## Alıştırma amacı
Kayıtlarda "icon" kelimesini içeren satırların hepsini seçip olduğu gibi kopyalayın.

## Alıştırmadaki veriler
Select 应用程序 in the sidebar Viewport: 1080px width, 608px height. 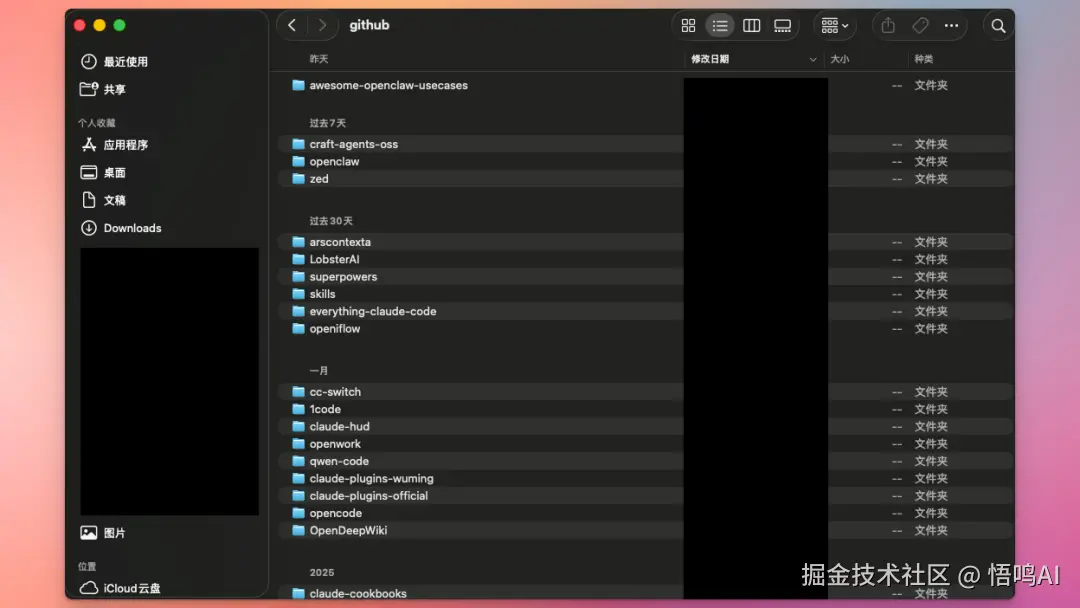pyautogui.click(x=114, y=145)
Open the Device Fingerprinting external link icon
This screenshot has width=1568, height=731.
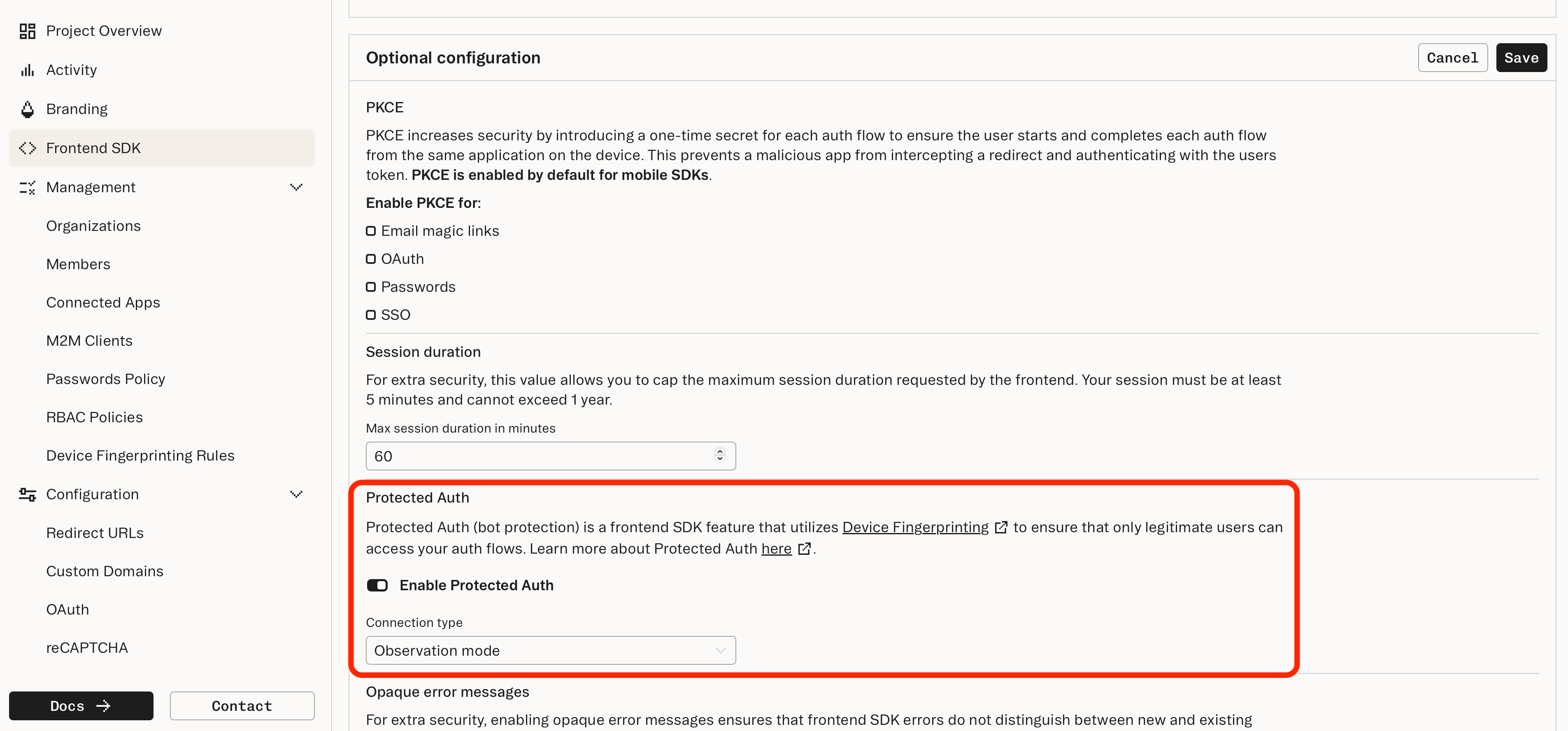click(x=1001, y=527)
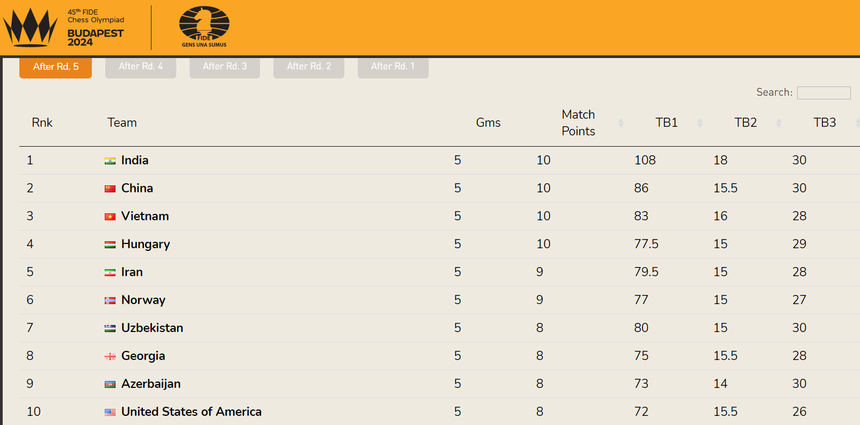
Task: Click the Vietnam flag icon
Action: click(x=110, y=216)
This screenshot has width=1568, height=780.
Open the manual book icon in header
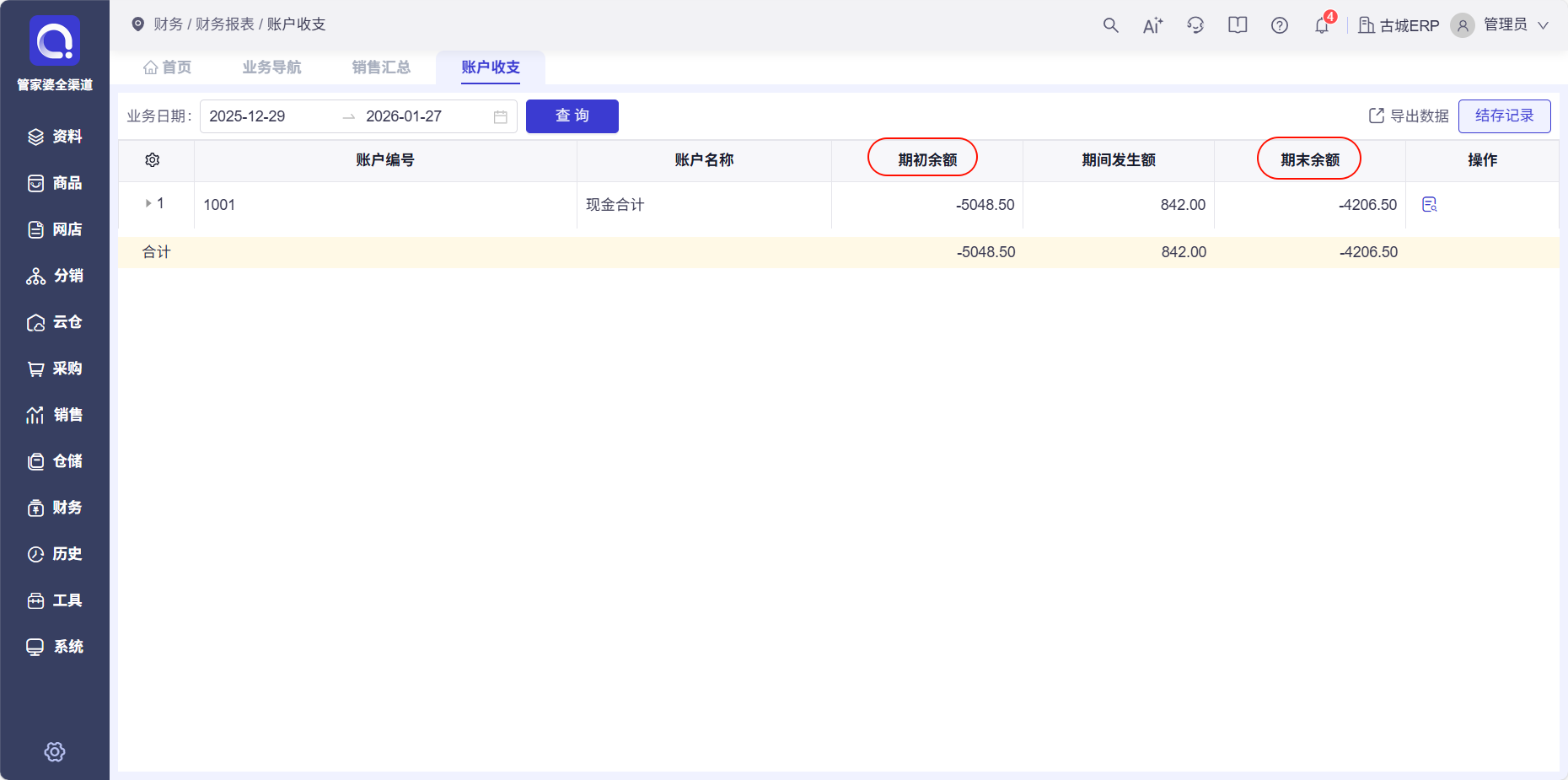pos(1238,25)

## Yazılı yanıt
Open the Device Fingerprinting external link icon
Task: Click the Vietnam flag icon
Open the manual book icon in header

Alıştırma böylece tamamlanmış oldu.